** Start of Data for processing **
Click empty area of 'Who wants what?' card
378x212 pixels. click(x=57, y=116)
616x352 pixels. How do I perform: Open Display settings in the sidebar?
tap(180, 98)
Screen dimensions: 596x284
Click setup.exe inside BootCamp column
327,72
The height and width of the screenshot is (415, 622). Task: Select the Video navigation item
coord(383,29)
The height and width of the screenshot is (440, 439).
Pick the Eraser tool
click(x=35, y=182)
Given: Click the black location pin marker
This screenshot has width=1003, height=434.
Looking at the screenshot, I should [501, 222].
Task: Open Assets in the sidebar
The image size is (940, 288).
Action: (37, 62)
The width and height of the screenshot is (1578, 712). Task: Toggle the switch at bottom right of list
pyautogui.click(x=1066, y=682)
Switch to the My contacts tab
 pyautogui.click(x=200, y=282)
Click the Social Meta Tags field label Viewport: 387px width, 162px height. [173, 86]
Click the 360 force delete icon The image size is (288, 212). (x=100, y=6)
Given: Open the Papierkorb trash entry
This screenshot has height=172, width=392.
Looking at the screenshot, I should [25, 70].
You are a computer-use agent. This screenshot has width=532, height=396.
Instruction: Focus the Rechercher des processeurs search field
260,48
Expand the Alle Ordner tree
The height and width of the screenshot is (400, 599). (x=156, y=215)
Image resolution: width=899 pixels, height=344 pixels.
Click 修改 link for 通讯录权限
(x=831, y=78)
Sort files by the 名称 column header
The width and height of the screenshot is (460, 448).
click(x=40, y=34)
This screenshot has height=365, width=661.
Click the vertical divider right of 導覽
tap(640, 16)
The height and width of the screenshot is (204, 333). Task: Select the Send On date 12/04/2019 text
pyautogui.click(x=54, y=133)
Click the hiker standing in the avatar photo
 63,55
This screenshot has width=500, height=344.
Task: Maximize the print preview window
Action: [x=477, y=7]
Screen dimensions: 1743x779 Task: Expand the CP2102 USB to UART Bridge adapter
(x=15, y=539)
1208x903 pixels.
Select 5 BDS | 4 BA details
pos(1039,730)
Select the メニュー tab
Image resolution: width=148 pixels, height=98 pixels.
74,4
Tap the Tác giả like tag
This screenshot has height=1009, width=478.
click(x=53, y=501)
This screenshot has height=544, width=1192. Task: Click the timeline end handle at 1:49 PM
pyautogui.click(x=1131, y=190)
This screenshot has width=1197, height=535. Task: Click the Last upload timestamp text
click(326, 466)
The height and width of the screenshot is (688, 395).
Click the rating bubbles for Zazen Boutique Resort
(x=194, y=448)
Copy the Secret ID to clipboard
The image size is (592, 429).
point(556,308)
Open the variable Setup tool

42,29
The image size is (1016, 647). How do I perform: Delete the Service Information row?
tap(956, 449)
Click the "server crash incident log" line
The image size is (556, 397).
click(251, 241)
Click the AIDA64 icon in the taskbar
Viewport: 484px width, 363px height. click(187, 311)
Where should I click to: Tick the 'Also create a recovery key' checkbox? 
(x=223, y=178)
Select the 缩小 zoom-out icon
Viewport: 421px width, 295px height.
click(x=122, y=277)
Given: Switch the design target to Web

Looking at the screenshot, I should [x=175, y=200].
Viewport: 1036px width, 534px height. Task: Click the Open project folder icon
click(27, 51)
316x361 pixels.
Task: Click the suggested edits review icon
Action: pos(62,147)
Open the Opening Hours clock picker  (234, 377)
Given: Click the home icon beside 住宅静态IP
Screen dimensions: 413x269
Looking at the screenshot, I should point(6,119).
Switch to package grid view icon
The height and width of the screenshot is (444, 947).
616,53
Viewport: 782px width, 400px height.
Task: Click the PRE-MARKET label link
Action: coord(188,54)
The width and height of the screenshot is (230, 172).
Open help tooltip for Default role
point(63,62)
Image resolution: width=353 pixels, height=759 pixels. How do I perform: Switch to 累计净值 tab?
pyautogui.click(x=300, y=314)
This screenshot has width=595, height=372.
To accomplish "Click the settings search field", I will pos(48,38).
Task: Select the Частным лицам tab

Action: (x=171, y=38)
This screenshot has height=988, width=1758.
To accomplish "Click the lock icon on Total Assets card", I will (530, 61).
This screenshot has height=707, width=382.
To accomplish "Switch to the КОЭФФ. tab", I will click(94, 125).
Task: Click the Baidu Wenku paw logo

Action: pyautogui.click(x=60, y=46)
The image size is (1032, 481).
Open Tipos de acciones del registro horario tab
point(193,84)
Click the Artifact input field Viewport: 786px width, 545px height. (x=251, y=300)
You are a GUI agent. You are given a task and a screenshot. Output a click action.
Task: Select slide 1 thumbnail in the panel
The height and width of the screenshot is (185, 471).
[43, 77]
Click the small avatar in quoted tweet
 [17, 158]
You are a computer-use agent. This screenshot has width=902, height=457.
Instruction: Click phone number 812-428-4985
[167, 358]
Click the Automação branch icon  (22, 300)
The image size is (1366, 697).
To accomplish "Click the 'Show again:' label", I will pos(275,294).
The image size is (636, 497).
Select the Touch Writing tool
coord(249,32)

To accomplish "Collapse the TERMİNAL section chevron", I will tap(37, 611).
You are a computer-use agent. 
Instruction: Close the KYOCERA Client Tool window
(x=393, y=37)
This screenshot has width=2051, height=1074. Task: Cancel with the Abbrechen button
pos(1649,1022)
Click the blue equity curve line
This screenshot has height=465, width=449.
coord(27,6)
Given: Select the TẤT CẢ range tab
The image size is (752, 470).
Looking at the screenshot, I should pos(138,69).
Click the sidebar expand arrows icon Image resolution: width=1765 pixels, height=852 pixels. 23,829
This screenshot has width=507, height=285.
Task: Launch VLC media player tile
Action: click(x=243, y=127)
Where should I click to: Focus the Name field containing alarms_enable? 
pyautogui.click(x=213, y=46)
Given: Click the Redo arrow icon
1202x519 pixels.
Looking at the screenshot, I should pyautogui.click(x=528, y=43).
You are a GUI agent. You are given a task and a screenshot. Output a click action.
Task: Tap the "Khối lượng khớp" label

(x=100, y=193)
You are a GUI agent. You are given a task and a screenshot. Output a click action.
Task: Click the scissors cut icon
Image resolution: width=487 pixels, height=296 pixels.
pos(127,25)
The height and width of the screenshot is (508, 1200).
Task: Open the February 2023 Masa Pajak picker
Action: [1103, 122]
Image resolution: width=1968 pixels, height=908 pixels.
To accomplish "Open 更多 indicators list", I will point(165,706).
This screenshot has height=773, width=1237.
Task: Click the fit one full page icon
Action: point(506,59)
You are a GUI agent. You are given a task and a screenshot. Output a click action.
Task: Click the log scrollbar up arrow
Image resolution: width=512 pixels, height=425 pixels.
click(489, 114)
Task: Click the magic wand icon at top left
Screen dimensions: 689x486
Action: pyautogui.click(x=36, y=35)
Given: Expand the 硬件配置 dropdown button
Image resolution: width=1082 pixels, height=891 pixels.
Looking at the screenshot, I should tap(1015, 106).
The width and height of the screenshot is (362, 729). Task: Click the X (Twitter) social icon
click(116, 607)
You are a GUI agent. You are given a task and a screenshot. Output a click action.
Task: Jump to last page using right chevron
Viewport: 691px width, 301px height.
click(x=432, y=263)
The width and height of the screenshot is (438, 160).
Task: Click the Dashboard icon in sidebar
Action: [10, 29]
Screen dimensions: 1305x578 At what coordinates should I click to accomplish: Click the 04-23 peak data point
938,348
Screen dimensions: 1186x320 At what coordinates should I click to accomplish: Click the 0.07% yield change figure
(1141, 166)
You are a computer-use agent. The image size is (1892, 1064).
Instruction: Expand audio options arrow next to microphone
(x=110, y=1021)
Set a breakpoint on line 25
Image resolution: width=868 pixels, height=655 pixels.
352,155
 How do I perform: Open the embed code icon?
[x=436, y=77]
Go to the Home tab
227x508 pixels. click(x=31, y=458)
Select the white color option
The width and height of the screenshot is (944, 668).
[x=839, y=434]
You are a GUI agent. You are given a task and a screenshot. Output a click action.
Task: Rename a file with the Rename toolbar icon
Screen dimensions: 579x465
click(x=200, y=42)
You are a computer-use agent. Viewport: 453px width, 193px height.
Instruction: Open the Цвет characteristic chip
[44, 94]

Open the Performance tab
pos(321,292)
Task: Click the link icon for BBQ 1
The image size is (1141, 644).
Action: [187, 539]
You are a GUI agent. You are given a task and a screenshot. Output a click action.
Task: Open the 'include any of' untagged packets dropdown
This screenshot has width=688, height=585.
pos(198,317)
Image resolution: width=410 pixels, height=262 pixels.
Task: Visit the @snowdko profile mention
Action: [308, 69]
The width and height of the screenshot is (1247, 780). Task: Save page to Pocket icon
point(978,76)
** End of Data for processing **
Please retype the material word for word, beginning at the line that contains "The height and width of the screenshot is (415, 622)." and stopping after the line that contains "pyautogui.click(x=1131, y=190)".

The height and width of the screenshot is (415, 622). Task: Select the Video navigation item
coord(383,29)
The height and width of the screenshot is (440, 439).
Pick the Eraser tool
click(x=35, y=182)
Given: Click the black location pin marker
This screenshot has width=1003, height=434.
Looking at the screenshot, I should [501, 222].
Task: Open Assets in the sidebar
The image size is (940, 288).
Action: (37, 62)
The width and height of the screenshot is (1578, 712). Task: Toggle the switch at bottom right of list
pyautogui.click(x=1066, y=682)
Switch to the My contacts tab
 pyautogui.click(x=200, y=282)
Click the Social Meta Tags field label Viewport: 387px width, 162px height. [173, 86]
Click the 360 force delete icon The image size is (288, 212). (x=100, y=6)
Given: Open the Papierkorb trash entry
This screenshot has height=172, width=392.
Looking at the screenshot, I should [25, 70].
You are a computer-use agent. This screenshot has width=532, height=396.
Instruction: Focus the Rechercher des processeurs search field
260,48
Expand the Alle Ordner tree
The height and width of the screenshot is (400, 599). (x=156, y=215)
Image resolution: width=899 pixels, height=344 pixels.
Click 修改 link for 通讯录权限
(x=831, y=78)
Sort files by the 名称 column header
The width and height of the screenshot is (460, 448).
click(x=40, y=34)
This screenshot has height=365, width=661.
Click the vertical divider right of 導覽
tap(640, 16)
The height and width of the screenshot is (204, 333). Task: Select the Send On date 12/04/2019 text
pyautogui.click(x=54, y=133)
Click the hiker standing in the avatar photo
 63,55
This screenshot has width=500, height=344.
Task: Maximize the print preview window
Action: [x=477, y=7]
Screen dimensions: 1743x779 Task: Expand the CP2102 USB to UART Bridge adapter
(x=15, y=539)
1208x903 pixels.
Select 5 BDS | 4 BA details
pos(1039,730)
Select the メニュー tab
Image resolution: width=148 pixels, height=98 pixels.
74,4
Tap the Tác giả like tag
This screenshot has height=1009, width=478.
click(x=53, y=501)
This screenshot has height=544, width=1192. Task: Click the timeline end handle at 1:49 PM
pyautogui.click(x=1131, y=190)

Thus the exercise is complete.